Core: Can the ray core's scheduling mechanism support customized extensions?

ray-project / ray

Ray is an AI compute engine. Ray consists of a core distributed runtime and a set of AI Libraries for accelerating ML workloads.

https://ray.io

Apache License 2.0

33.58k stars 5.71k forks source link

Core: Can the ray core's scheduling mechanism support customized extensions? #33735

Open EnjianGong opened 1 year ago

EnjianGong commented 1 year ago

Description

Most of our company's business is some AP offline tasks, so the resource utilization rate of the entire ray cluster is very low, and there are a lot of idle resource fragments in time and space. Therefore, I look forward to using DQN to learn the resource wave model to predict resource occupancy for a period of time in the future, and then share these idle resources to reduce costs. Therefore, we want to customize Ray core's scheduling mechanism to adapt to workload fluctuations

Use case

Workload scenario: There are a lot of idle resources in space and time, and the resource occupation has a strong periodicity

rkooo567 commented 1 year ago

cc @jjyao

EnjianGong commented 1 year ago

Is there a solution to this issue @clarng

rkooo567 commented 1 year ago

Currently this is not possible

clarng commented 1 year ago

Do you have more details of the proposal? Depending on what it is perhaps it is possible to modularize the code base

jjyao commented 1 year ago

@EnjianGong I'd like to know more about the scheduling mechanism you want. Could you elaborate.

EnjianGong commented 1 year ago

Currently, there is only one simple idea: Train a resource prediction model to be used in the scheduler's inference process.

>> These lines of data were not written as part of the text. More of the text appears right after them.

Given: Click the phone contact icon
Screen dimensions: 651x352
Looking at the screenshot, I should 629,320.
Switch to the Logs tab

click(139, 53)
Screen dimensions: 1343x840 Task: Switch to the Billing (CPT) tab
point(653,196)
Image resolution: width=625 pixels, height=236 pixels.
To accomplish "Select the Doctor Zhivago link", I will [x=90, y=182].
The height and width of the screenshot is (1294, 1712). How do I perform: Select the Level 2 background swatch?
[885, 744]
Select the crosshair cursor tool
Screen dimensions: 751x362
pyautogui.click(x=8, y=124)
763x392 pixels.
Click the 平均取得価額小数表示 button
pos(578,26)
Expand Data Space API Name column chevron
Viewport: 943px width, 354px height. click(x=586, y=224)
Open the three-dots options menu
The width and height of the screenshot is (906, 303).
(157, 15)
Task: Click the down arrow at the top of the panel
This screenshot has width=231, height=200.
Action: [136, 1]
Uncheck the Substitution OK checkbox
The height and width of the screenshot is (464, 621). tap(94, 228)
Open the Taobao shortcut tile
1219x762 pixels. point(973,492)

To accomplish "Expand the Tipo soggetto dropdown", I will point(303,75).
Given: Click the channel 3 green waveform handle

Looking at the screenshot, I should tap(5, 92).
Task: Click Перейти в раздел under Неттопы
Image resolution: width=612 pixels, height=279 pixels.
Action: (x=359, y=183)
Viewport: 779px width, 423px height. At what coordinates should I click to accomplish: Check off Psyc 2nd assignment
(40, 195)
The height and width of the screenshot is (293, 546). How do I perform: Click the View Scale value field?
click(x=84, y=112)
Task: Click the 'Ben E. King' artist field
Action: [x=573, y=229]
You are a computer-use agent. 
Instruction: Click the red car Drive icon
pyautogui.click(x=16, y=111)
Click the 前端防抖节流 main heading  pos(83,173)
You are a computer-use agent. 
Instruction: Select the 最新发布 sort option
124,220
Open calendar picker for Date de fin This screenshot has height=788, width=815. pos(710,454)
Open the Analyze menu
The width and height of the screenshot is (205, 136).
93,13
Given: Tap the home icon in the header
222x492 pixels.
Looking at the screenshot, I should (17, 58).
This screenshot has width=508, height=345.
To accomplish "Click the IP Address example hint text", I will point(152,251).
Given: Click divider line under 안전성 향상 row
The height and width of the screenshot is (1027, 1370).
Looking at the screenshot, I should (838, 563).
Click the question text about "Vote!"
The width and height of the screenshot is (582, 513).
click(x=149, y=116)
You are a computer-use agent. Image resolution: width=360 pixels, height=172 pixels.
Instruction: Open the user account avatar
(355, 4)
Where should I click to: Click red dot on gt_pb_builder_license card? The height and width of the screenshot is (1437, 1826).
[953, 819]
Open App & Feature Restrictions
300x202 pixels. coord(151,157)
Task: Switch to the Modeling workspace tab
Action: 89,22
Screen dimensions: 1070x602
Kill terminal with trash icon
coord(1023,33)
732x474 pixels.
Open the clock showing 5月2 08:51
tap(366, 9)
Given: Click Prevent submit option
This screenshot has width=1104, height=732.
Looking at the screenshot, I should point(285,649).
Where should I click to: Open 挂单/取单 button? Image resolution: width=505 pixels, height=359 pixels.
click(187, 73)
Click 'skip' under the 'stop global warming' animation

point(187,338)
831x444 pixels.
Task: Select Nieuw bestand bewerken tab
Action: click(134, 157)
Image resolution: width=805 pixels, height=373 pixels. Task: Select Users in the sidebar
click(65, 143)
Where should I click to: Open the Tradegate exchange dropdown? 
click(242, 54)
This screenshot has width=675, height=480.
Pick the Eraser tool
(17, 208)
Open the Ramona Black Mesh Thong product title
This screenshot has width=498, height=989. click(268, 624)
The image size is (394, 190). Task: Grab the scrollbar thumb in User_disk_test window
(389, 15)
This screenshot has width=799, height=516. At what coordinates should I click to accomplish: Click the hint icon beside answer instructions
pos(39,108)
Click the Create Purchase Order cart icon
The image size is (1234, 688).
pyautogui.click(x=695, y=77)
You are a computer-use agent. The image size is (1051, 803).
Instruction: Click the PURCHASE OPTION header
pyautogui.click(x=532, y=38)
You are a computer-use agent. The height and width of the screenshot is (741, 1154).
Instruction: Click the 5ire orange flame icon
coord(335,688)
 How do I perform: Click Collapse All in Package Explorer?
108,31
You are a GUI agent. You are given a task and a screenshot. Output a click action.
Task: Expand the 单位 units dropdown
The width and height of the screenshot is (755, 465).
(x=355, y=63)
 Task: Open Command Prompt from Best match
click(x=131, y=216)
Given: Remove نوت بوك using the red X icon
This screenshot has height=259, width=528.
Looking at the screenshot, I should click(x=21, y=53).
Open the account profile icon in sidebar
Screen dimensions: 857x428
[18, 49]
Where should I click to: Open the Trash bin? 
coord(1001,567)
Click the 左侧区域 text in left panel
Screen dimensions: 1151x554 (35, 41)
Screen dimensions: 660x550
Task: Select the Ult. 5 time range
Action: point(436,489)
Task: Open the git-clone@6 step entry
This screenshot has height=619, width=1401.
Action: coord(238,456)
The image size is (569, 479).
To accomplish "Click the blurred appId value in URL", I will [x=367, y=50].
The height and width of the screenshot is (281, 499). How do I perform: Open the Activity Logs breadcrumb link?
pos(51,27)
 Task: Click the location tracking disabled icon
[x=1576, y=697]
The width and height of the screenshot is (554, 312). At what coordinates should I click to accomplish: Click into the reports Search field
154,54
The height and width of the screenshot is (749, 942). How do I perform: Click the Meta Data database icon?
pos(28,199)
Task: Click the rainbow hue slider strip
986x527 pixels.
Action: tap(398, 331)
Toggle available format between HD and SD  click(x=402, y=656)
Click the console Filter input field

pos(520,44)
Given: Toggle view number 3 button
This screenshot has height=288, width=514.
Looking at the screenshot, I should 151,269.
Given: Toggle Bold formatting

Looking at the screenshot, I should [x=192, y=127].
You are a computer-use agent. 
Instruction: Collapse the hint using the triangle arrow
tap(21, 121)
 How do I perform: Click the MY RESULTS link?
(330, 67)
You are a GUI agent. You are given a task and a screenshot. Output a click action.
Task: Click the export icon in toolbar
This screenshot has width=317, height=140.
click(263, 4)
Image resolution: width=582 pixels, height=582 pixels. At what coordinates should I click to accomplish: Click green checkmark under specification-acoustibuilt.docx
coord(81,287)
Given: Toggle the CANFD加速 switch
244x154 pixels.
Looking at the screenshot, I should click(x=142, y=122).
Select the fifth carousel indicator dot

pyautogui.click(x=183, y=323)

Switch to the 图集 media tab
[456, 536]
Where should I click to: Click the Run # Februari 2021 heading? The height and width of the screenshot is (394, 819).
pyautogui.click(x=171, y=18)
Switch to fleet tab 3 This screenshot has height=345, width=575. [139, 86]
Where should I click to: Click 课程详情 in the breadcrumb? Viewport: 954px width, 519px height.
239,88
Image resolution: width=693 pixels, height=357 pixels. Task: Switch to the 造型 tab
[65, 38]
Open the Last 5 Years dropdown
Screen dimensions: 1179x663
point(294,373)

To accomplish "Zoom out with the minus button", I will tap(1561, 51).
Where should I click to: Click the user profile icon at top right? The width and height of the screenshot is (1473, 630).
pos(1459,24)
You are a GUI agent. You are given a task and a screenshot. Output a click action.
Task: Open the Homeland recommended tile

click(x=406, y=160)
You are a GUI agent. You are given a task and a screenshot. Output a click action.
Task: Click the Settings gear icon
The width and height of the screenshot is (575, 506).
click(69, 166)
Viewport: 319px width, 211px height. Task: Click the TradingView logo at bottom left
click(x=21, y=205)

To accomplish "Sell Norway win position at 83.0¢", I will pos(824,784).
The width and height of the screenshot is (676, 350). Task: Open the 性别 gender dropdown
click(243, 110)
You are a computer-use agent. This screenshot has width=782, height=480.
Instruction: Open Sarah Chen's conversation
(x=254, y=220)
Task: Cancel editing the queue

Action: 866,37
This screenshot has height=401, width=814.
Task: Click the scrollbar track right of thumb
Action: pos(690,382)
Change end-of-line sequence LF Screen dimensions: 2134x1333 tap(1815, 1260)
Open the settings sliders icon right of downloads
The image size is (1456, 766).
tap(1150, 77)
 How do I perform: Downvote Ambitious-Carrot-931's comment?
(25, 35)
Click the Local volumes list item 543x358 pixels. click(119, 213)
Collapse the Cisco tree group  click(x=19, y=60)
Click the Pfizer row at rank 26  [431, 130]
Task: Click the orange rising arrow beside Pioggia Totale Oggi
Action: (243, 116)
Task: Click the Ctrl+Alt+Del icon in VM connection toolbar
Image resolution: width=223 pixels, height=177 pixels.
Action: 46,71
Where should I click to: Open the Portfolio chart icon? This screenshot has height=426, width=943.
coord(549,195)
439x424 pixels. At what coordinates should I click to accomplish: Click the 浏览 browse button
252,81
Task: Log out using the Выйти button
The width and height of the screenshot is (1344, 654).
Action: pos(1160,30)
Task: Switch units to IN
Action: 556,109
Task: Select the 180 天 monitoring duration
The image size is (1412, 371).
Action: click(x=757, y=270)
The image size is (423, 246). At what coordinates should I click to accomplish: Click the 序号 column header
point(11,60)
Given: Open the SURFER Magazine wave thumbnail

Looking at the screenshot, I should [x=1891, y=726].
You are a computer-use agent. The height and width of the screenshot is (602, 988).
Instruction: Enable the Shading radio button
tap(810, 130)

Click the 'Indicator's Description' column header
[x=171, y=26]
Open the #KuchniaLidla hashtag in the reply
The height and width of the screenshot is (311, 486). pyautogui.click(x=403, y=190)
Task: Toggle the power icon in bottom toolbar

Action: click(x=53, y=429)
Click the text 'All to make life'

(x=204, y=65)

Observation: CPU/MEM/IO load status
Reward: resource utilization rate, task satisfaction rate

There are several challenges:

How to coordinate the rule-based scheduler and the model-based scheduler, and determine their priority relationship.
Over time, the optimal scheduling will experience distribution drift.

jjyao commented 1 year ago

So Ray scheduler is basically a function that maps from input task + cluster status to the output node. You are saying training a ML model to be that function?

EnjianGong commented 1 year ago

Yes, use this function to obtain a resource prediction